:: Work instruction ::
Among the entries below, please show each line that carries the word "sidebar".

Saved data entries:

=== Section Start ===

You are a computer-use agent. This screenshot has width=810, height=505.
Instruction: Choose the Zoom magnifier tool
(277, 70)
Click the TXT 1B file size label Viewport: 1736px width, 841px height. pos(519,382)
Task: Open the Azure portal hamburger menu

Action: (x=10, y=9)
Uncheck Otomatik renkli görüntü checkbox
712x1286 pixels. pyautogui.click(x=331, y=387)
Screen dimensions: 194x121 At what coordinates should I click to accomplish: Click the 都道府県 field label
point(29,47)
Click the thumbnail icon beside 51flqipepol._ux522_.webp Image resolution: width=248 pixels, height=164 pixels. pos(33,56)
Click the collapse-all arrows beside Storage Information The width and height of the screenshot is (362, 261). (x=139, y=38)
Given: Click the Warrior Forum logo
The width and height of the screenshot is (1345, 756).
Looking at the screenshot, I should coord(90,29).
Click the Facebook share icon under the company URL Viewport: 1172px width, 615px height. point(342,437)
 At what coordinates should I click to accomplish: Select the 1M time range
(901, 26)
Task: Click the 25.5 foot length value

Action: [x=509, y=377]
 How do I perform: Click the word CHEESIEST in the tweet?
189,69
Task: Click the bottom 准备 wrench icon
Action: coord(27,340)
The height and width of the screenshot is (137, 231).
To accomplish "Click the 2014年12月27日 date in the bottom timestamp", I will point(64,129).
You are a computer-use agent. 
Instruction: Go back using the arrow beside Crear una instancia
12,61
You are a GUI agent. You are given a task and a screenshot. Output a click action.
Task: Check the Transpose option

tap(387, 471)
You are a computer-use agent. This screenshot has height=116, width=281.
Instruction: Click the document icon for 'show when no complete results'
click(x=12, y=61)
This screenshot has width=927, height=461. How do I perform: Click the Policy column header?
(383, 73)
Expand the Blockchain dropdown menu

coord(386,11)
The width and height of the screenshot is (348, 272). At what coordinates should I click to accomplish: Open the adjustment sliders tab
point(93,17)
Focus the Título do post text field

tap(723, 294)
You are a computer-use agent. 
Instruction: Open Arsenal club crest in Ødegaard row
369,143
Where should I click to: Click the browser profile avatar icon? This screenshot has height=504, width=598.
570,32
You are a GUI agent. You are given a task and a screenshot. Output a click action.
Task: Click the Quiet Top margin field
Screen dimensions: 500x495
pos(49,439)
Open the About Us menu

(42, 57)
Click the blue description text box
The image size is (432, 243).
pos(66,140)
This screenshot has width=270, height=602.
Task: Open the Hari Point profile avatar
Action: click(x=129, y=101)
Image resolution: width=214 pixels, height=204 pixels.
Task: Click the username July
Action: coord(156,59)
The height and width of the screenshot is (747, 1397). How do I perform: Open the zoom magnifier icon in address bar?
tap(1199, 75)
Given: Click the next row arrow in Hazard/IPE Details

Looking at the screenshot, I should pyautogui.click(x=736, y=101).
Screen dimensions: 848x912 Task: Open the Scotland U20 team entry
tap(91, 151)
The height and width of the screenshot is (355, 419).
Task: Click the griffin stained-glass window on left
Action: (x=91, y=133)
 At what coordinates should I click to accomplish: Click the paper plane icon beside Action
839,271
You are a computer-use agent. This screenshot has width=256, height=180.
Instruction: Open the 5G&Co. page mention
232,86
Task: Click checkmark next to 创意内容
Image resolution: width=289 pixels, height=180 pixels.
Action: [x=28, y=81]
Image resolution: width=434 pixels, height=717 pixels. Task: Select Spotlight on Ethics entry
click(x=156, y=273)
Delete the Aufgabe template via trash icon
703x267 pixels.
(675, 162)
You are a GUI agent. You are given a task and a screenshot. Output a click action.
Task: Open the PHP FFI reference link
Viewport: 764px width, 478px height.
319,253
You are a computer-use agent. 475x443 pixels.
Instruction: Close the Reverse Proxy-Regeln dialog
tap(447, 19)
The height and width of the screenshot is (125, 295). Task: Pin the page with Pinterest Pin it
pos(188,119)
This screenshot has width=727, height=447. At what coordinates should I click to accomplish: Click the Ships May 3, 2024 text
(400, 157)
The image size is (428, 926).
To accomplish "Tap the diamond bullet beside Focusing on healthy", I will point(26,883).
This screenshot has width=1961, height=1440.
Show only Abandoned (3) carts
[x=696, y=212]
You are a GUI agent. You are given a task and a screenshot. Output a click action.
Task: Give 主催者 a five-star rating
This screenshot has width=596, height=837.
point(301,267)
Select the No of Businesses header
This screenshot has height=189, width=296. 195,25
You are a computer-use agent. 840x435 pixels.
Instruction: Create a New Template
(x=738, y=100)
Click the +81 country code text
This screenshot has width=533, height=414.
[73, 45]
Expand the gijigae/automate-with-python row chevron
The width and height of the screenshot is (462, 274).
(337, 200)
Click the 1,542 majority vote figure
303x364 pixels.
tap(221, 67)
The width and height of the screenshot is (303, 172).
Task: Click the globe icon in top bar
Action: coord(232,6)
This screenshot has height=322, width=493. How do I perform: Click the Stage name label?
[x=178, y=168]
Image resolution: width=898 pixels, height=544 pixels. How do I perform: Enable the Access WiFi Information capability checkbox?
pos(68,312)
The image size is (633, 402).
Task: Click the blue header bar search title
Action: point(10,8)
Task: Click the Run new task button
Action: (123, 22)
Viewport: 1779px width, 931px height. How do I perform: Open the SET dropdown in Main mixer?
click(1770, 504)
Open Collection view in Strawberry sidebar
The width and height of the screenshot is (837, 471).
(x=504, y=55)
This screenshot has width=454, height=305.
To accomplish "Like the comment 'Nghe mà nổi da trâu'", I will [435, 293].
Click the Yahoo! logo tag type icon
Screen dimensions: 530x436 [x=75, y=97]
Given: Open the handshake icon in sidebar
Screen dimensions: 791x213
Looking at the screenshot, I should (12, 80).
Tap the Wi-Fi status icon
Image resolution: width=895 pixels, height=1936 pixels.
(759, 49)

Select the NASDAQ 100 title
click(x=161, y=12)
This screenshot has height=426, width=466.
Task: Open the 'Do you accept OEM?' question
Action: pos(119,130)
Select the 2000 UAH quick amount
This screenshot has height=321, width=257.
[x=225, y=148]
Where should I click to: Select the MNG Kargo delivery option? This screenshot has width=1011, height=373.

=== Section End ===

:: Problem solution ::
Open Collection view in Strawberry sidebar
Given: Open the handshake icon in sidebar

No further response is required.